News


National Science Foundation Ramps Up Studies of Nanotechnology's Social Implications
by Jeffrey Brainard


The Chronicle for Higher Education, October 10, 2005

http://chronicle.com/daily/2005/10/2005101005n.htm

The National Science Foundation awarded grants last week to finance a network of academic researchers who will study the social implications of nanotechnology, like environmental risks and threats to privacy. The awards represent a significant increase in federal funds for an area that some argue has been under-studied.
 

The two largest grants will go to Arizona State University at Tempe and the University of California at Santa Barbara. They will get $6.2-million and $5-million, respectively, over five years. Smaller awards went to the University of South Carolina and Harvard University to expand projects that the NSF had already started supporting.

 

The effort is a smaller version of a group of social-science studies that were financed as part of the Human Genome Project, the effort to map all human genes that was completed in 2003. Those studies received a guaranteed 5 percent of the funds for the genome project.

 

The young science of nanotechnology aims to create extremely small materials and devices with novel properties by manipulating matter at the atomic scale, and the technology's potential applications, which touch the realm of science fiction, have prompted both excitement and fear (The Chronicle, September 10, 2004.) A nanometer is one-billionth of a meter, or roughly 100,000 times smaller than the thickness of a strand of human hair.

 

One use of such technology, for example, could involve implanting nano-sized sensors in the human body to monitor a person's physical health.

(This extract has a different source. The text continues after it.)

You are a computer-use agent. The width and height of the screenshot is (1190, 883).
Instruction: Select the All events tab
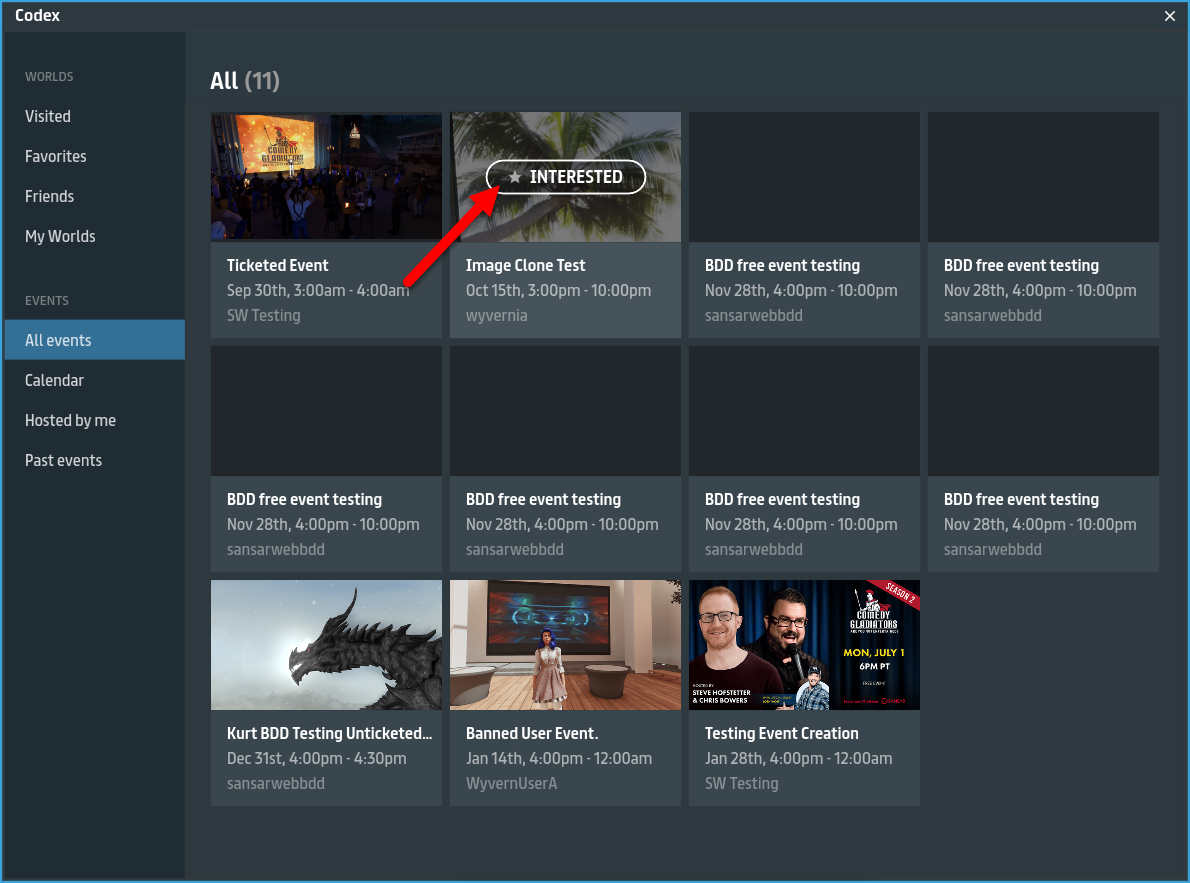(x=58, y=340)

But privacy advocates are concerned that such information could be stolen. Environmentalists are worried that nano-sized particles could cause a new form of difficult-to-control pollution. Even supporters of nanotechnology agree that these questions deserve more study lest the public reject the technology the way some people, especially in Europe, have refused to eat food from genetically modified crops (The Chronicle, April 14, 2000).

 

Until now, the federal government has been financing research to develop nanotechnology -- a total of $1-billion this year -- but has spent relatively little on studying its social ramifications, and the projects it has supported have not significantly involved social scientists.

 

Since 2000 the NSF has financed 21 large research projects to develop the actual technology. While those awards required that the recipients devote some time to studying the technology's social implications, the social-implications research appears to have been limited in scope. Several projects involved no more than some public seminars, said Ira M. Bennett, a postdoctoral researcher at Arizona State who has tracked the social-implications studies.

 

The NSF has previously financed some separate grants for social-implications research through its division of social and behavioral sciences. But those amounted to only about $10-million from 1997 to 2004, according to Mr. Bennett. The NSF's latest round of grants, awarded last week, will increase that significantly.

 

The Arizona State center will focus on issues including privacy, security, and the technology's potential applications in enhancing the human body. It will also experiment with a novel approach teaming social and natural scientists to try to steer the development of the technology, as it is occurring, to maximize beneficial effects and minimize negative ones.

 

The Santa Barbara center will study, among other topics, society's perception of risks surrounding the new technology.